O Judeu de Bernardo Santareno foi
publicado há 50 anos.
Obra-prima
da literatura dramatúrgica portuguesa do século XX (e de todos os que vierem),
é ponto cimeiro do extraordinário repertório teatral criado por António
Martinho do Rosário, nome civil do dramaturgo nascido a 19 de Novembro de 1920
na scalabitana freguesia de Marvila.
O Judeu marca, também e ainda, a incursão
de Santareno na dimensão épica do entrecho discursivo-dramático, monumento que
alguns tolos (críticos de pacotilha, revolucionários de café) acharam
“irrepresentável em palco”. (Talvez os engulhasse o parentesco brechtiano da
viragem formal da escrita do Santareno pós-neo-realista.) Mas não só. A peça de
Santareno tem por núcleo primacial a tragédia pessoal de António José da Silva
(1705-1739), autor, como Santareno, de uma produção dramática incómoda
(exasperante até) para o regime seu contemporâneo.
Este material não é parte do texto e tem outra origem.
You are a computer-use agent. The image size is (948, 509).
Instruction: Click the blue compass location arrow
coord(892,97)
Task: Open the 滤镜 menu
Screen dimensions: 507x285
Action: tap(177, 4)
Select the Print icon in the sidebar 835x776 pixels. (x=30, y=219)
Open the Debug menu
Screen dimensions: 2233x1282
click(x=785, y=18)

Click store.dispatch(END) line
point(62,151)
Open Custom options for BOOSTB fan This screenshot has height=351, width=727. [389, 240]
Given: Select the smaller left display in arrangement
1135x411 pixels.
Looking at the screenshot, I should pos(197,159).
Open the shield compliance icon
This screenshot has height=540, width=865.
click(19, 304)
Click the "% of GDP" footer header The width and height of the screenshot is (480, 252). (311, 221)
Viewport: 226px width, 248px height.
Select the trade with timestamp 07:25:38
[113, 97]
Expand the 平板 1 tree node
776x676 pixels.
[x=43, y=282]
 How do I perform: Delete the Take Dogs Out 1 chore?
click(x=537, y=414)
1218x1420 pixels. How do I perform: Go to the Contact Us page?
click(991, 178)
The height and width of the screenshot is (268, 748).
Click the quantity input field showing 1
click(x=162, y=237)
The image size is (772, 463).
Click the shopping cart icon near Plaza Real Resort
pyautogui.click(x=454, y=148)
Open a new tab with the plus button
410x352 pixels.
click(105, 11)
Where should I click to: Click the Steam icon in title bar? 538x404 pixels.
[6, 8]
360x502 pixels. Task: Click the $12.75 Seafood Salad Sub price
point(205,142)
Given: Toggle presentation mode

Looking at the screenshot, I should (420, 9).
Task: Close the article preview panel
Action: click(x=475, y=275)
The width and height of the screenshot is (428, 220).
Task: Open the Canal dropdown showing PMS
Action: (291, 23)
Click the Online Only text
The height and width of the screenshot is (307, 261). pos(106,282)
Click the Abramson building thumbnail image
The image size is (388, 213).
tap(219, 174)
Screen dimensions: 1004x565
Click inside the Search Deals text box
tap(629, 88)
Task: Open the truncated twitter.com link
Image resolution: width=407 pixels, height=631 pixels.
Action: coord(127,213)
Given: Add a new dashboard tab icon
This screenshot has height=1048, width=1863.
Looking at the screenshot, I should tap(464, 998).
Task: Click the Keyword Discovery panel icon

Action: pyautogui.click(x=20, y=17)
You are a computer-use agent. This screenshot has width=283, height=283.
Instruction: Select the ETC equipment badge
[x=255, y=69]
As sátiras espirituosas
deste cristão-novo (como As Guerras do
Alecrim e da Manjerona) caíram mal, para dizer o mínimo, entre os
intolerantes e fanáticos monstros da “Santa” Inquisição, que de muito mais não
precisaram para o queimar em público auto-da-fé a 18 de Outubro de 1739.
Retratado
& retratista (António ambos) irmanam-se na desventura trágica das
respectivas existências terrenas. A António José da Silva corresponde Bernardo
Santareno do paralelo modo como ao Santo Ofício dos séculos XVI a XIX
corresponde a PIDE do século XX. A polícia política de Salazar não extinguiu
fisicamente, é certo, Bernardo Santareno – mas tudo fez para lhe sufocar a
Obra, a torrencial & primorosa obra teatral com que Santareno fustigou o
despotismo ao tempo mesmo que exalçava a peremptoriedade da dignidade humana,
essa dignidade que outra coisa não é, ou outro nome não tem, que isto & este:
Liberdade (e da incondicional).
Em e a
partir desse remo(r)to ano de 1966, O
Judeu não pôde, naturalmente
(aqui, o itálico não é de resignação fatalista mas de fatal acusação), ser
levado à cena. Saiu em livro, para prontamente ser perseguido pelas feras
cinzentas & analfabetas do salazarismo, que nessa década de 60/XX já
estertorava de necrose. Todavia, um facto triste veio adensar a solidão
vitalícia do grande escritor. (Faço aqui parágrafo para mais distintamente vos sublinhar
a injustiça e a ingratidão dos factos:)
Não
havendo, depois do 25 de Abril, qualquer razão (bem antes pelo contrário) para não representar O Judeu, as tricas & baldricas aparentemente fatais do milieu intelectual(óide…) português
obstaram a que a magnífica peça tivesse palco & plateia antes da morte física de Bernardo
Santareno. Com efeito, o grande dramaturgo, morrendo a 30 de Agosto de 1980,
não assistiu já à estreia do seu opus-magnum,
que ocorreu apenas e quase meio ano depois (a 20 de Fevereiro de 1981, no
Teatro Nacional de D.ª Maria, com encenação de Rogério Paulo). Bem e
acertadamente andou Luiz Francisco Rebello quando escreveu (in O Jornal de 5/9/1980):
“Santareno não morreu na fogueira acesa pela
Inquisição para suprimir o Judeu da sua obra-prima […]mas
consumiram-no as chamas de mil pequenos fogos ateados pela mesquinhez, pela
intolerância, pelo ódio, até pela indiferença às vezes mais cruel ainda, que
desde muito longe, desde Gil Vicente e mais atrás, têm sufocado a respiração do
teatro português.”
Consolemo-nos,
digo eu, com a certeza de o gigante Santareno ter morrido na consciência muito
íntima da sublime valia não só de O Judeu
como de toda a sua Obra literária, a
qual, resistindo à corrosão inapelável do Tempo, se iniciou em 1954 com A Morte na Raiz (poesia), permanecendo
viva & actual para além da extinção corpórea do Homem/Artista que no-la
deu.
Resta-nos
demonstrar, como Público & como Povo, que somos merecedores de tão
descomunal, tão alta, tão preciosa oferenda. Ou então que, não dela
merecedores, ardamos a frio nessa labareda de gelo chamada esquecimento.